Vagen is a large village (Pfarrdorf) in the district of Rosenheim, in Bavaria, Germany. It is 2 km west of Bruckmühl. Vagen is administratively in Feldkirchen-Westerham municipality.

==History==
In 1999 archaeological excavations revealed that Vagen was settled by at least the 5th century.
The village derives its name from the Bavarian noble family of Fagana. In the High Middle Ages, it fell within the domains of the Falkensteiners. In the 12th century, Count Siboto II. von Weyarn, built a castle here overlooking the Mangfall River to the east. He called it Neuburg and it was completed by 1133. In the 14th and 15th centuries the castle fell into ruins. Locals used the stone for buildings and dug into the moraine for gravel. The last remaining stones were used to build the church in 1683, so no physical evidence remains of the castle.

Documents from the 14th and 15th centuries show Vagen with a bustling economy. Beginning in 1520 with the purchase of the Vagen Tavern, the Hafner, a bourgeois family from Münich, began buying up farms and commercial properties. The Hafners eventually became the local tax collectors. But, with the decline in the economy in the 18th century, the Hafners sold out to Franz Anton Vogt.

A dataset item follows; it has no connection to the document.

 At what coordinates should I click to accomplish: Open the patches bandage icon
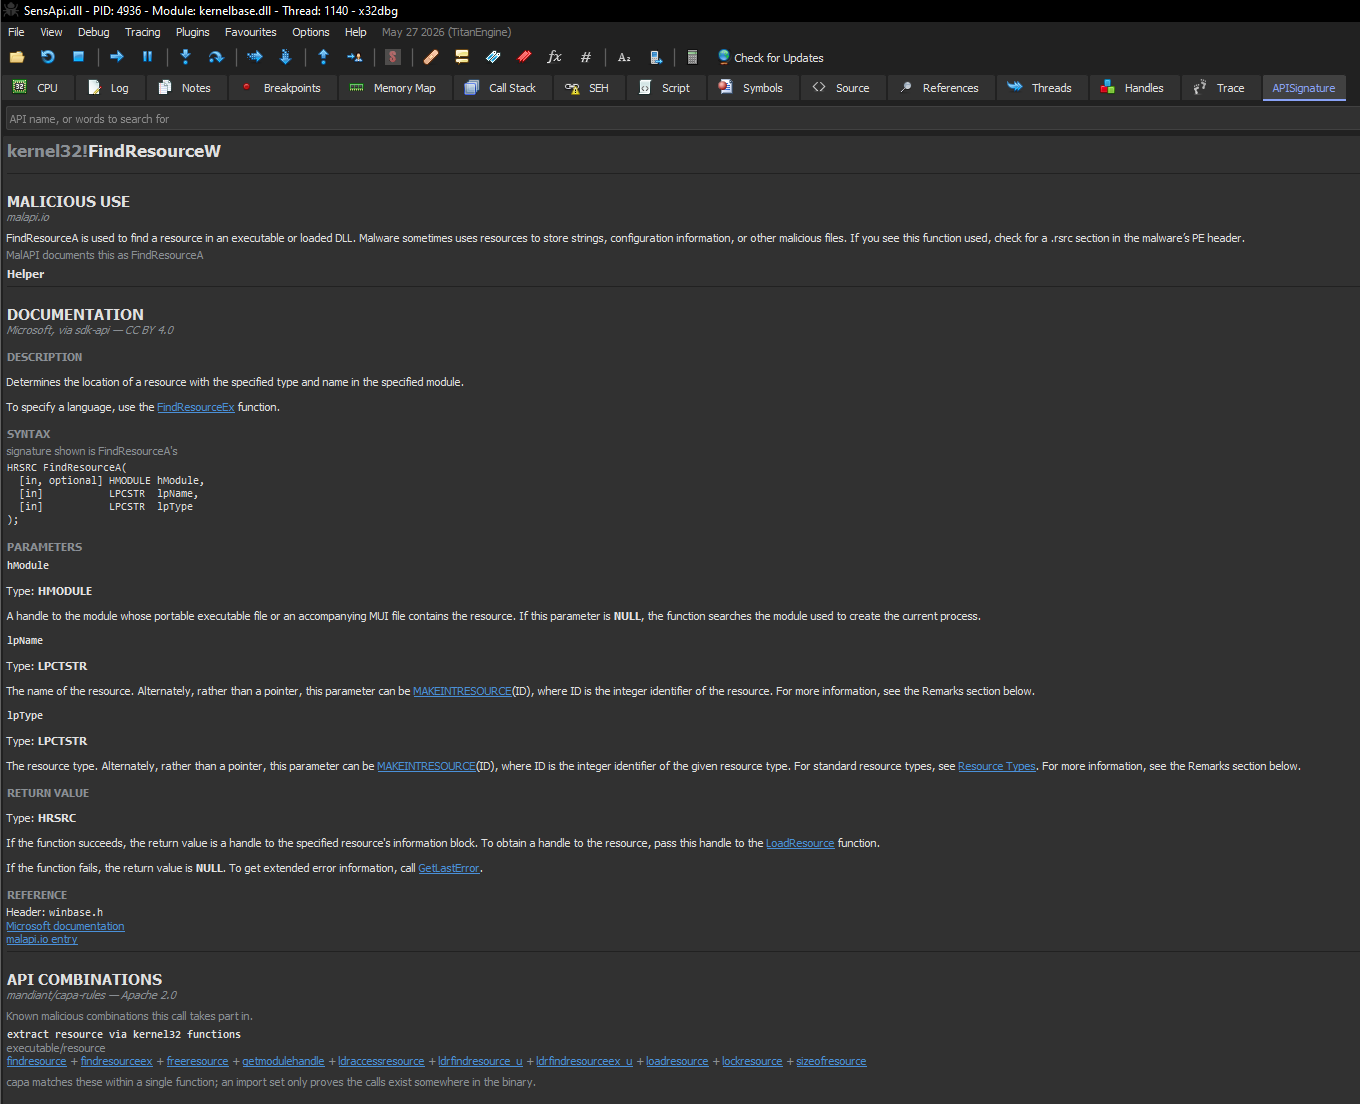pyautogui.click(x=431, y=57)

The Bavarians practiced a form of local justice where the village folk would run undesirables out of town. This was called haberfeldtreiben (driven to the oat field). Undesirables ranged from fallen women to usurers and con artists. In Vagen the most recently recorded haberfeldtreiben was in 1716. Information about this haberfeldtreiben was preserved because the father of the defendant sued seventeen of the village folk for assault. The case was thrown out with the court ruling that the haberfeldtreiben had been a proper use of local customary law.

In the 18th and 19th centuries Goldbach creek was harnessed to run local industry. It supported five mills and a blacksmith shop.

Before 1972, Vagen was in the municipality of Feldkirchen in the district of Bad Aibling. In 1972 it assumed its current place in the administrative structure.

==Geography==
The village sits above the floodplain of the river Mangfall. The landscape is typically post-glacier deranged drainage, with Vagen sited upon a terminal moraine, left by the last glacier in the Vagen area, the Inn-Chiemsee glacier of the Würm glaciation. The area is scattered with longitudinal moraines called drumlins.